Task objective »
Across all lines of the entries, tally those with the word "النمسا" in them. The reply is the tally, by itself.

(Stored data entries)
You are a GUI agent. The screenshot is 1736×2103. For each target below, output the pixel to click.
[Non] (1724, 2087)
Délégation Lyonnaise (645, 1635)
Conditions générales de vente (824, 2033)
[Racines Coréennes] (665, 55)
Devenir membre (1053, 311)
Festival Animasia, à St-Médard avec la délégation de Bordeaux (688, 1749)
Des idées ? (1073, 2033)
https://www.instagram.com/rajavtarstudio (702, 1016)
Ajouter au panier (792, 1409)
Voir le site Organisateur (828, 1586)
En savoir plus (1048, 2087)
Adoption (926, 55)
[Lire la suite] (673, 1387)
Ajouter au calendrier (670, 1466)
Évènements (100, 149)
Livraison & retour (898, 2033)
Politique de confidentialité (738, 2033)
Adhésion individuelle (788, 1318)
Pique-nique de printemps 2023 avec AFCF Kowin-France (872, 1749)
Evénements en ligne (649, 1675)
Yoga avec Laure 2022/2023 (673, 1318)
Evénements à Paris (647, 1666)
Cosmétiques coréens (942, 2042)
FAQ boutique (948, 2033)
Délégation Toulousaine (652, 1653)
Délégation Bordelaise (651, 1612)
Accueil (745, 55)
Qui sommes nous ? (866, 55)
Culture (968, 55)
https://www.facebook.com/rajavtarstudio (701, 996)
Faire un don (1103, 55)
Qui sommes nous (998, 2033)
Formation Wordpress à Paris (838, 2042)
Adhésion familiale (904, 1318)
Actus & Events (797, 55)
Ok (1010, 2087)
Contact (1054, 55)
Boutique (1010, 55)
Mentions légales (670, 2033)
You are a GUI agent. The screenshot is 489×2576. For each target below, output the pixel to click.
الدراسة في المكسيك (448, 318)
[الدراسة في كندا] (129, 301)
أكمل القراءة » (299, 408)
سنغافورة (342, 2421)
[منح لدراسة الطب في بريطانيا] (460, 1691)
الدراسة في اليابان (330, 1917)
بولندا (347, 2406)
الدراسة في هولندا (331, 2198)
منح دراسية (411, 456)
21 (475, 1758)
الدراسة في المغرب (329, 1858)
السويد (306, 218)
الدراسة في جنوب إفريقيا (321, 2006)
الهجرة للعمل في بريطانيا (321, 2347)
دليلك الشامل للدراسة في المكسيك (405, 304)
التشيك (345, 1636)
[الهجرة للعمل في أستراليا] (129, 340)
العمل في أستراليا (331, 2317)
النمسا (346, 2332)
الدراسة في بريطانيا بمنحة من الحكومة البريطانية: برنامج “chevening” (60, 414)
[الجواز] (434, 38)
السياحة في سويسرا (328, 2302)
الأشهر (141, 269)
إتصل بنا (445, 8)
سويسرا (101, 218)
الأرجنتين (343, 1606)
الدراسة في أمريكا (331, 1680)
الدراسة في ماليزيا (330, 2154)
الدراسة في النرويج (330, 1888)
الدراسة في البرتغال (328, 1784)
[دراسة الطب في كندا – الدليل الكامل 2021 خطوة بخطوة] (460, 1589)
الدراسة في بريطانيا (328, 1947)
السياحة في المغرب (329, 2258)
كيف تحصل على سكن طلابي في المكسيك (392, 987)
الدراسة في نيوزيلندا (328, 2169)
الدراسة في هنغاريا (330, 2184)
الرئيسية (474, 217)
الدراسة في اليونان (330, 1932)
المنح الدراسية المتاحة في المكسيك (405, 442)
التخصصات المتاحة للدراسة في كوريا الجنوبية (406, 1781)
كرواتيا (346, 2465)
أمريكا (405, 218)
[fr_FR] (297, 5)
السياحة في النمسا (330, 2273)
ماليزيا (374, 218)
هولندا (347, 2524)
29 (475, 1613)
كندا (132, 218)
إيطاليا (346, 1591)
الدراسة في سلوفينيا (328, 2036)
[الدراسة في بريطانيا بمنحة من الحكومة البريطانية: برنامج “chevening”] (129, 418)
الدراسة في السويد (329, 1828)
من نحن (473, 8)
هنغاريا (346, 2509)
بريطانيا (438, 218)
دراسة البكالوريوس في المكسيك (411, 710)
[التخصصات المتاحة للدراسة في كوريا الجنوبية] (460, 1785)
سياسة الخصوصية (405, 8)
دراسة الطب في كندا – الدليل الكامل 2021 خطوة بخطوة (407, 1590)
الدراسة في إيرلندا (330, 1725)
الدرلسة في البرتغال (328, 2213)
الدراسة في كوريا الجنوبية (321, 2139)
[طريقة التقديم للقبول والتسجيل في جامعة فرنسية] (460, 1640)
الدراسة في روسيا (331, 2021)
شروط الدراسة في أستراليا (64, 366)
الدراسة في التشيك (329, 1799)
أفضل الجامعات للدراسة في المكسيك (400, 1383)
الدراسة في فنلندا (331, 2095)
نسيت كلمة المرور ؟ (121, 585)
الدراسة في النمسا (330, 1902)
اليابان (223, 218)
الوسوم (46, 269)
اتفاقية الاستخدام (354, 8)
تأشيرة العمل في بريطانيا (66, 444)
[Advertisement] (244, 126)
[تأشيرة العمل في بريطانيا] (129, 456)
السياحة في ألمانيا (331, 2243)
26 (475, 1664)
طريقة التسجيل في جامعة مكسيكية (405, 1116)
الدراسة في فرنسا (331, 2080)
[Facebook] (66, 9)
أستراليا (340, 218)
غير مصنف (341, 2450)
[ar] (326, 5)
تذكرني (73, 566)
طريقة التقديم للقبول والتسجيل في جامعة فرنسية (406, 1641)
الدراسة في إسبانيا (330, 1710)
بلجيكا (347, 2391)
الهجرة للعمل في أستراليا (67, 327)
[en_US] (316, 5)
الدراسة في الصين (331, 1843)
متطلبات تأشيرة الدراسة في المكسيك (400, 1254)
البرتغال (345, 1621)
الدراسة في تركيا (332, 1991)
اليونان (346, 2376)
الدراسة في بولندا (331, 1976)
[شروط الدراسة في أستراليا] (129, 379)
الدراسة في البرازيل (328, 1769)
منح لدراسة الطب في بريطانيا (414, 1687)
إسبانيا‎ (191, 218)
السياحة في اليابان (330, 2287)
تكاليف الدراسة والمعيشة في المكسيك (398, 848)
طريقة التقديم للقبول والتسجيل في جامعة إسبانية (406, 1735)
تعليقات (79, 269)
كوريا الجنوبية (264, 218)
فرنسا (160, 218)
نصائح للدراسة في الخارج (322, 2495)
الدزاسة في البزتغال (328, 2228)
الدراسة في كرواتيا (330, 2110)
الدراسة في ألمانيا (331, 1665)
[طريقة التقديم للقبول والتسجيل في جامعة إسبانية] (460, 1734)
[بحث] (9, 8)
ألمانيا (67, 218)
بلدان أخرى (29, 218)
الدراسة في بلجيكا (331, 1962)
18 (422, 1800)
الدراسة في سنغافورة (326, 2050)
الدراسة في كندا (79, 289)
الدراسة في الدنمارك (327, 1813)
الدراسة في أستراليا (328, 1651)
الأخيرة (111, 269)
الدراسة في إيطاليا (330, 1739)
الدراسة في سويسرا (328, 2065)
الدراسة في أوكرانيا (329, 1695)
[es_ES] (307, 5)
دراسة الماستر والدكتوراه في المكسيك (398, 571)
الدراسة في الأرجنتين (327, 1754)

Completed task »
3